Pramipexole alleviates ferroptosis in HT22 cells induced by oxygen-glucose deprivation/reoxygenation via the Nrf2/SLC7A11/GPX4 pathway.

Pramipexole, a dopamine receptor agonist, is clinically employed in the treatment of Parkinson's disease. Accumulating evidence has demonstrated that it can enhance neurological function following cerebral ischemia-reperfusion via multiple mechanisms. This study is designed to explore whether pramipexole exerts a protective effect on neurons subjected to oxygen-glucose deprivation/reperfusion by inhibiting the ferroptosis pathway. Firstly, CCK8 assay was employed to evaluate cell viability to determine the optimal intervention time and dosage during oxygen-glucose deprivation/reperfusion injury. Mitochondrial function was evaluated via transmission electron microscopy and JC-1 fluorescent probe. Intracellular iron, glutathione, and glutathione peroxidase 4 enzyme activity were measured using ELISA. Ferroptosis-related proteins and genes were analyzed by immunofluorescence, real-time qPCR, and western blot. And then, a ferroptosis inducer (Erastin) was used as a positive control to validate the link between pramipexole's effects and ferroptosis regulation. Oxygen-glucose deprivation/reperfusion exposure reduced cell viability, impaired mitochondrial membrane potential, elevated intracellular iron and reactive oxygen species, and suppressed antioxidant capacity. Pramipexole treatment reversed these pathological changes and activated the nuclear factor E2-related factor 2/solute carrier family 7 member 11/glutathione peroxidase 4 signaling axis.
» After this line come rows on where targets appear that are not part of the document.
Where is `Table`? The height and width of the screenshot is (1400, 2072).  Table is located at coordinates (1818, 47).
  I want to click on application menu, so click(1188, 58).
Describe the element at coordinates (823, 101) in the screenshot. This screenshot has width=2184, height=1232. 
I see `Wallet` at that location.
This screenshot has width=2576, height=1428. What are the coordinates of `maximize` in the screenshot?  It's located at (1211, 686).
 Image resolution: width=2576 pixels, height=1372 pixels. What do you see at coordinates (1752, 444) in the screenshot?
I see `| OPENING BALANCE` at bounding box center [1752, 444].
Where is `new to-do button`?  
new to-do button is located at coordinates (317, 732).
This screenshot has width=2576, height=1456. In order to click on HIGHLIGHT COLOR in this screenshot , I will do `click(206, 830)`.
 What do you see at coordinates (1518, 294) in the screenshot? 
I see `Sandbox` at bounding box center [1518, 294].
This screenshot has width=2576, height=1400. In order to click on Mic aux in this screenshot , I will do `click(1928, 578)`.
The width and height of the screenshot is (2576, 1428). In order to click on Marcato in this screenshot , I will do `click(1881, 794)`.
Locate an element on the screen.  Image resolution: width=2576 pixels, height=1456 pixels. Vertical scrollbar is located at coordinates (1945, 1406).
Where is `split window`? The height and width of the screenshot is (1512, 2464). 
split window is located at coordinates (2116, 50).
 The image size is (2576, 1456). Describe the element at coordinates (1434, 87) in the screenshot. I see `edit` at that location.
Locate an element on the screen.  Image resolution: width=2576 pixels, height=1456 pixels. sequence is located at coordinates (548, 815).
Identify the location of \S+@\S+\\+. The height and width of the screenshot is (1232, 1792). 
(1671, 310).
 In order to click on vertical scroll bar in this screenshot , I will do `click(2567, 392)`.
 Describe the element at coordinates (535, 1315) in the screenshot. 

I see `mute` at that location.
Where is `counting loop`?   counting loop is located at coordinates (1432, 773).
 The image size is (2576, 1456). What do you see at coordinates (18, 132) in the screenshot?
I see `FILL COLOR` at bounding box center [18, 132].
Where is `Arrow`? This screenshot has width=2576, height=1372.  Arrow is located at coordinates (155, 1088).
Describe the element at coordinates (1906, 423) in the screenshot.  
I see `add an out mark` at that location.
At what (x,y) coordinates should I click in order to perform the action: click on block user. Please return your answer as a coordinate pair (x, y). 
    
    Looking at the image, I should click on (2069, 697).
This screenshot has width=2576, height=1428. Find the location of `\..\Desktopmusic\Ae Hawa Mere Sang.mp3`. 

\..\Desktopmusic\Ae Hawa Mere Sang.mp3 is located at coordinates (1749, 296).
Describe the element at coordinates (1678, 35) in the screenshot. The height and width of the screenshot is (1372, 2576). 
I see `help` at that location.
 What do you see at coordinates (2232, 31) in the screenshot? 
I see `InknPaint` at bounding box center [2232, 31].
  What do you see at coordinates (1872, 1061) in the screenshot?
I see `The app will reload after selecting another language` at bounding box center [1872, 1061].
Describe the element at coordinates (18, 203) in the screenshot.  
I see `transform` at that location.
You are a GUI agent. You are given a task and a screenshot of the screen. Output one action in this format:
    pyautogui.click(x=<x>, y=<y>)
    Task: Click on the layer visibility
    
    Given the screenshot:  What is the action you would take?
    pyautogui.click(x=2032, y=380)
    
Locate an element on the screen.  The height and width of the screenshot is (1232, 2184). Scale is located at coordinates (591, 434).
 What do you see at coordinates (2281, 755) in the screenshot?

Erastin recapitulated oxygen-glucose deprivation/reperfusion-induced cellular dysfunction, which was also mitigated by pramipexole. Pramipexole alleviates oxygen-glucose deprivation/reperfusion-induced neuronal damage and oxidative stress by activating the nuclear factor E2-related factor 2/solute carrier family 7 member 11/glutathione peroxidase 4 pathway to inhibit ferroptosis, highlighting its potential as a therapeutic agent for cerebral ischemia-reperfusion injury.